From the law firm of Foster Garvey comes helpful reminders as to how ordinary purveyors of onion dip and ale can avoid attracting the attention of the National Football League on the occasion of the entity’s annual Big Game.

Legal Alert: Is Your Super Bowl Marketing Campaign Playing by the Rules? 5 Tips to Help You Avoid Getting a Penalty

With the Super Bowl coming up, it is important for brands looking to capitalize on football-themed promotions to remember that the terms “Super Bowl” and “Super Sunday” are registered trademarks guarded by the National Football League (NFL) more closely than a shutdown corner on a wide receiver.

Because there is a fine line between permissible fair uses of the phrases “Super Bowl” and “Super Sunday” (e.g., in on-air banter and news and sports reports) and impermissible promotional uses that may infringe the NFL’s trademarks, here are some reminders to keep you from going “offsides.”

Each year when the Solemn Occasion rolls around, I refrain from rooting for individual teams, and instead pull for local independent food and drink operators to make a few bucks from the public’s seemingly inexhaustible enthusiasm for future brain injury creation.

Wait, I can use those words…can’t I?

The NFL’s self-important pomposity left me behind years ago, and it is ceaselessly annoying to consider a small business struggling to get by, but earnestly considering Foster Garvey’s admonitions lest a random strike by a corporate sporting monolith knocks them off kilter.

It’s a case for widespread civil disobedience, and probably already is, but I digress.

Even a serial Grinch like me evolves, and in recent years I’ve softened my stance and deign to watch an occasional pro game. The business of pro sports actually interests me to a greater degree than the action on the field, but like many people who never played the game apart from sandlot scruffling, the gladiatorial aspects can be mildly amusing just so long as we don’t confuse any of it with the U.S. Constitution (football is an elective, folks, not a required course).

Boys and girls, let’s be extra careful out there. Here is an article authored for my blog in 2013.

Brain injuries, the NFL, and my indifference…to football.

Several times over the past two or three years, I’ve posted links to stories about brain injuries in sports, primarily football, but with at least one sobering report on concussions in hockey. Readers can search for them if they’re interested.

As a prelude to what follows, note that I’ve never been a diehard football fan. The last college game I saw in its entirety (“watched” would be assuming a level of sobriety that was not at all the case) was the last one I attended in person, a University of Louisville game in the late 1980’s. I’ve always liked professional football far better, but even so, my attention span over a period of two decades has waned steadily, to the point where in recent years, I’d seldom see more than a quarter or two until the playoffs started.

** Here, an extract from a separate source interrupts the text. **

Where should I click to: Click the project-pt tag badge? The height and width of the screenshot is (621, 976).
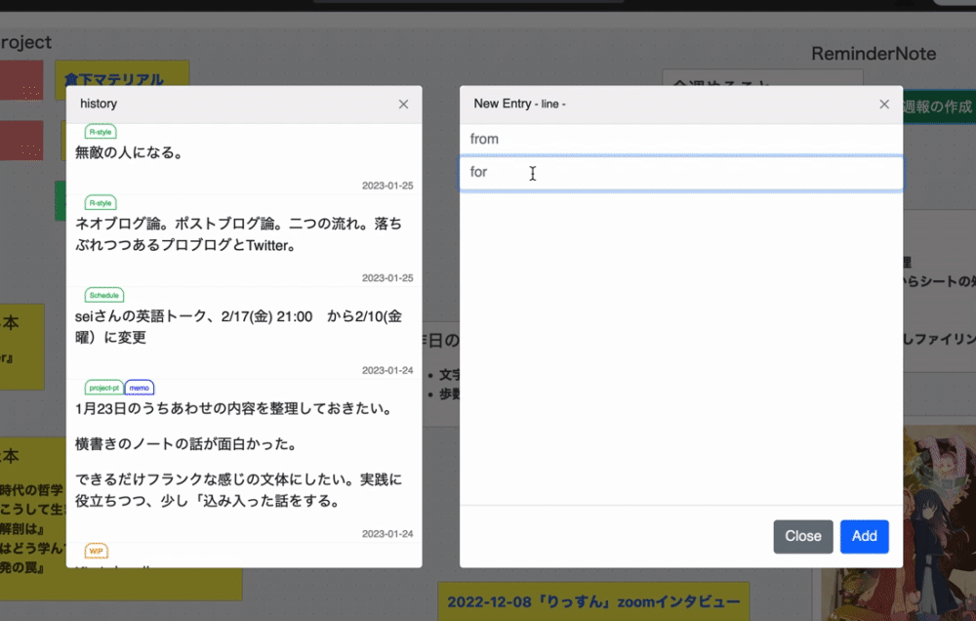(103, 388)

This year … well, not even that.

In fact, with the (protected terminology deleted) coming today, I’ve seen exactly zero games all year. Maybe a few seconds of live action on a television screen at a bar, but that’s it. The playoffs began, and still there was no compelling interest. Tonight, barring the unexpected, I won’t tune in to the big game. I’ll have to miss Beyonce, too.

(When the Black Eyed Peas played the Super Bowl halftime a few years ago, I thought it was a Marcel Marceau tribute band. Maybe that’s because I had the TV on mute)

Finally it has dawned on me that while there wasn’t much interest in football on my part before, now there’s virtually none, and it is the increasingly well-documented, regrettable, lifelong physical toll suffered by the players which is to blame for my turning away.

It isn’t just the pros. The more I read about youth football injuries, the greater understanding we have as to how, even only occasionally, difficult subsequent lives, erratic adulthoods, and those suffering from dementia far before their time might be explained.

Gene Demby’s NPR essay is an eloquent statement. I never was a fan, so it’s easier for me. I’ve just entirely stopped watching.

Brain Injuries And The NFL: A Fan’s 5 Stages Of Grief, by Gene Demby (National Public Radio)

A few years ago, before “CTE” was as much a part of football conversations as “quarterback rating” or “wild card spot,” I had a conversation with some friends about unsettling news stories that linked the sport to brain injury.

As we spoke, an avowed hater of sports piped up. “Football, as it’s currently played, is completely indefensible,” she said.

I bit my tongue at the moment, but I later talked about it the way any dyed-in-the-wool Eagles fan might: “She hates sports and football! What does she know? These cases could be isolated. And anyway, these dudes play of their own volition!”

I look back on that conversation with a kind of mortification now, given all the stuff we’ve learned about football-related brain injuries and chronic traumatic encephalopathy since then. She was right.

Anyone familiar with the Kubler-Ross model would recognize my defensive apoplexy as denial, the first stage of reckoning with a terrible reality. It’s followed by anger, bargaining, depression and acceptance.